--- EXTRACTED RECORDS Enclosed Below ---

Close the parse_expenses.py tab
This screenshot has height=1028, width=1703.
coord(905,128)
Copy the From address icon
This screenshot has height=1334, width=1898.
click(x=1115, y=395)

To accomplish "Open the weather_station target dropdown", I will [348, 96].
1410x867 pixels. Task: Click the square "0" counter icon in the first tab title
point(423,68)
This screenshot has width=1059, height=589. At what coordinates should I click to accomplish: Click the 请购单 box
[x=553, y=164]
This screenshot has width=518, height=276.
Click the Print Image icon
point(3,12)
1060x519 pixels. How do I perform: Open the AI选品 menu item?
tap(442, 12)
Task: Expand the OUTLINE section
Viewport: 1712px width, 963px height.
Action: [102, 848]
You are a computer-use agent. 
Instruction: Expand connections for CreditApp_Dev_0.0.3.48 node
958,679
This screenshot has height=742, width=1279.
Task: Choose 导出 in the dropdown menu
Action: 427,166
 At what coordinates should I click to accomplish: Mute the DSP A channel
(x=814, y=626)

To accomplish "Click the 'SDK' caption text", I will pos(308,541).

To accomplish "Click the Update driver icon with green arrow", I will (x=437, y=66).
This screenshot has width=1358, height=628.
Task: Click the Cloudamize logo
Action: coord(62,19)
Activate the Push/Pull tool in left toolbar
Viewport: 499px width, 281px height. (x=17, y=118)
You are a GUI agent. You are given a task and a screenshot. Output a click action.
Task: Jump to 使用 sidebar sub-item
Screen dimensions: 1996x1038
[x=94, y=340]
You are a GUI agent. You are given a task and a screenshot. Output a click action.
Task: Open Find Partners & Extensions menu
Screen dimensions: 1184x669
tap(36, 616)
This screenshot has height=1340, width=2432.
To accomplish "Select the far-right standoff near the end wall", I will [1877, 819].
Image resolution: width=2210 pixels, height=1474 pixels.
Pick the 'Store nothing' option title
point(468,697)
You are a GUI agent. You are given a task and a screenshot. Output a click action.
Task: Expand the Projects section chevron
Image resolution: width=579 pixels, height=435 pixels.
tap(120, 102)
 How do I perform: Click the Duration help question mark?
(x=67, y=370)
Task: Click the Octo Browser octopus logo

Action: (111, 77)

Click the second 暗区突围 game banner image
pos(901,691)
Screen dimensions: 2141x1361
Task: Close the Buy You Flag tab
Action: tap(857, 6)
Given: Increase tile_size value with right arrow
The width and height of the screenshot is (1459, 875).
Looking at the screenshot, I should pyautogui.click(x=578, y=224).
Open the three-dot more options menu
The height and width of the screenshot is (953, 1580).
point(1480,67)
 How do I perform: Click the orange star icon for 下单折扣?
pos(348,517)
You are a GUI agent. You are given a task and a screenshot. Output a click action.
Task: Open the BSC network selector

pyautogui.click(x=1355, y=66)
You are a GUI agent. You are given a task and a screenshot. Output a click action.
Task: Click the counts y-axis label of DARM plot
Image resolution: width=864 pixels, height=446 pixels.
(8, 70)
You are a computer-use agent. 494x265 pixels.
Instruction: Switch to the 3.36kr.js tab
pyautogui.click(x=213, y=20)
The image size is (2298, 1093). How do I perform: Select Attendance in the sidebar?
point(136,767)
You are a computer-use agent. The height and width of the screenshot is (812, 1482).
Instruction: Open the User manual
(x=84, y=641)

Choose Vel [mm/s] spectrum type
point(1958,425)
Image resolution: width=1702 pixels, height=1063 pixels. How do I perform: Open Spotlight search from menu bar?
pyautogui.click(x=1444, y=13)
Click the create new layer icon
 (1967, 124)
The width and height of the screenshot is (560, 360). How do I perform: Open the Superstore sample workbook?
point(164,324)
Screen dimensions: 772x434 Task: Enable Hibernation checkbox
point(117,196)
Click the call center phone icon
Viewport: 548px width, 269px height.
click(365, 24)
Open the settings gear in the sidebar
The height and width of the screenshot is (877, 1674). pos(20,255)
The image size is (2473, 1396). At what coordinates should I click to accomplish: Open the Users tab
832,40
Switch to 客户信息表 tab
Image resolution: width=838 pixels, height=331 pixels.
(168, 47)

--- End of Enclosed EXTRACTED RECORDS ---

Keeping each line exactly as it is, retype all of the data.

## RESULT FOR THIS TASK
Close the parse_expenses.py tab
This screenshot has height=1028, width=1703.
coord(905,128)
Copy the From address icon
This screenshot has height=1334, width=1898.
click(x=1115, y=395)

To accomplish "Open the weather_station target dropdown", I will [348, 96].
1410x867 pixels. Task: Click the square "0" counter icon in the first tab title
point(423,68)
This screenshot has width=1059, height=589. At what coordinates should I click to accomplish: Click the 请购单 box
[x=553, y=164]
This screenshot has width=518, height=276.
Click the Print Image icon
point(3,12)
1060x519 pixels. How do I perform: Open the AI选品 menu item?
tap(442, 12)
Task: Expand the OUTLINE section
Viewport: 1712px width, 963px height.
Action: [102, 848]
You are a computer-use agent. 
Instruction: Expand connections for CreditApp_Dev_0.0.3.48 node
958,679
This screenshot has height=742, width=1279.
Task: Choose 导出 in the dropdown menu
Action: 427,166
 At what coordinates should I click to accomplish: Mute the DSP A channel
(x=814, y=626)

To accomplish "Click the 'SDK' caption text", I will pos(308,541).

To accomplish "Click the Update driver icon with green arrow", I will (x=437, y=66).
This screenshot has width=1358, height=628.
Task: Click the Cloudamize logo
Action: coord(62,19)
Activate the Push/Pull tool in left toolbar
Viewport: 499px width, 281px height. (x=17, y=118)
You are a GUI agent. You are given a task and a screenshot. Output a click action.
Task: Jump to 使用 sidebar sub-item
Screen dimensions: 1996x1038
[x=94, y=340]
You are a GUI agent. You are given a task and a screenshot. Output a click action.
Task: Open Find Partners & Extensions menu
Screen dimensions: 1184x669
tap(36, 616)
This screenshot has height=1340, width=2432.
To accomplish "Select the far-right standoff near the end wall", I will [1877, 819].
Image resolution: width=2210 pixels, height=1474 pixels.
Pick the 'Store nothing' option title
point(468,697)
You are a GUI agent. You are given a task and a screenshot. Output a click action.
Task: Expand the Projects section chevron
Image resolution: width=579 pixels, height=435 pixels.
tap(120, 102)
 How do I perform: Click the Duration help question mark?
(x=67, y=370)
Task: Click the Octo Browser octopus logo

Action: (111, 77)

Click the second 暗区突围 game banner image
pos(901,691)
Screen dimensions: 2141x1361
Task: Close the Buy You Flag tab
Action: tap(857, 6)
Given: Increase tile_size value with right arrow
The width and height of the screenshot is (1459, 875).
Looking at the screenshot, I should pyautogui.click(x=578, y=224).
Open the three-dot more options menu
The height and width of the screenshot is (953, 1580).
point(1480,67)
 How do I perform: Click the orange star icon for 下单折扣?
pos(348,517)
You are a GUI agent. You are given a task and a screenshot. Output a click action.
Task: Open the BSC network selector

pyautogui.click(x=1355, y=66)
You are a GUI agent. You are given a task and a screenshot. Output a click action.
Task: Click the counts y-axis label of DARM plot
Image resolution: width=864 pixels, height=446 pixels.
(8, 70)
You are a computer-use agent. 494x265 pixels.
Instruction: Switch to the 3.36kr.js tab
pyautogui.click(x=213, y=20)
The image size is (2298, 1093). How do I perform: Select Attendance in the sidebar?
point(136,767)
You are a computer-use agent. The height and width of the screenshot is (812, 1482).
Instruction: Open the User manual
(x=84, y=641)

Choose Vel [mm/s] spectrum type
point(1958,425)
Image resolution: width=1702 pixels, height=1063 pixels. How do I perform: Open Spotlight search from menu bar?
pyautogui.click(x=1444, y=13)
Click the create new layer icon
 (1967, 124)
The width and height of the screenshot is (560, 360). How do I perform: Open the Superstore sample workbook?
point(164,324)
Screen dimensions: 772x434 Task: Enable Hibernation checkbox
point(117,196)
Click the call center phone icon
Viewport: 548px width, 269px height.
click(365, 24)
Open the settings gear in the sidebar
The height and width of the screenshot is (877, 1674). pos(20,255)
The image size is (2473, 1396). At what coordinates should I click to accomplish: Open the Users tab
832,40
Switch to 客户信息表 tab
Image resolution: width=838 pixels, height=331 pixels.
(168, 47)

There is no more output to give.